My bad, I have my prairie dog persecution all backwards; you're absolutely right, Monkeypox is why they're unavailable in the pet trade in most places. The Plauge is why they've been slaughtering them in the wild on a massive scale to the point where most species are in serious danger. Man, this species just gets hit from all sides...


----------



## Joe (Dec 9, 2007)

I had a prairie dog about 9 or 10 years ago, and other than my two cats, it was the best pet I ever had.


----------



## tamjam69 (Dec 10, 2007)

Oh my god if my daughter Sadie could own a prairie dog, she would be so made up, here in britain you cant keep stuff like that, she decide to study animal care and is in her second year, she has now started going to local zoos and wildlife parks to do some training she loves it. the best you get here is a hedgehog, maybe sugar gliders.
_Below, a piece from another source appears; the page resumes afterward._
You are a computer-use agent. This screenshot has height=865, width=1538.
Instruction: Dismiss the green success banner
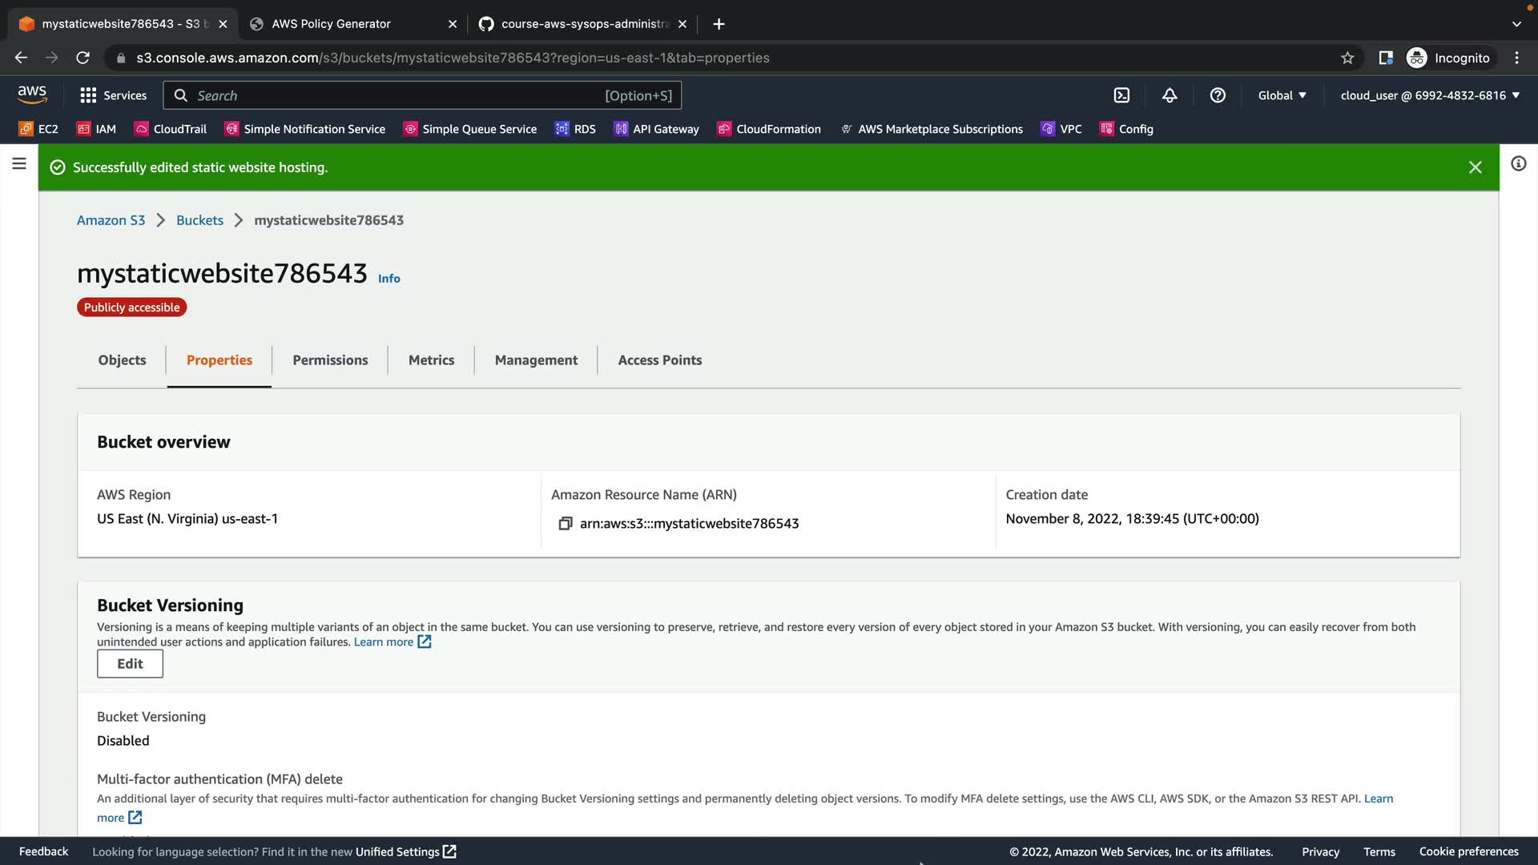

But prairie dog as a pet. thats amazing!! :clap:


----------



## phil jones (Dec 10, 2007)

*well done to you for keeping him / her and looking after it :clap: :clap: :clap: :worship: :worship: as a lot of them are run over and just dumped on the road     i know you will give it a good home untill it can go out and go back to nature   ---- phil*


----------



## tamjam69 (Dec 11, 2007)

phil jones said:


> *well done to you for keeping him / her and looking after it :clap: :clap: :clap: :worship: :worship: as a lot of them are run over and just dumped on the road     i know you will give it a good home untill it can go out and go back to nature   ---- phil*


Its going to a hedgehog sanctuary today, I thought I would let them deal with it as my 2 staffys want to eat it, they want to eat that moves and has fur.lol


----------



## phil jones (Dec 11, 2007)

[/B]





tamjam69 said:


> Its going to a hedgehog sanctuary today, I thought I would let them deal with it as my 2 staffys want to eat it, they want to eat that moves and has fur.lol


*well you did your bit to help:worship::worship: :clap: :clap: and the sanctuary has them guys in a lot of the time so well done to you   i hope a happy ending for all  *


----------



## skinheaddave (Dec 11, 2007)

RoachGirlRen said:


> Folks from Europe know hedgehogs well


I think it was my second-to-last or third-to-last trip to England that I saw my first road killed hedgehog.  Very odd for a Canadian.  Later that same trip I went to a zoo where they had featured a pretty neat exotic animal in a large display called a "raccoon."   It was a nice animal, but they had botched the enclosure.  It featured some trees and leaf litter and such ... not a garbage bin in sight!

Cheers,
Dave


----------



## lilies34 (Dec 14, 2007)

aww...what a cute hedgehog you have there...it doesn't bite, does it??? :?


----------



## ZooRex (Dec 14, 2007)

> it doesn't bite, does it???


Only if you have superworms for fingers  ~ Rex


----------



## SnakeManJohn (Dec 24, 2007)

Haha..look at its cute little feeet!!


----------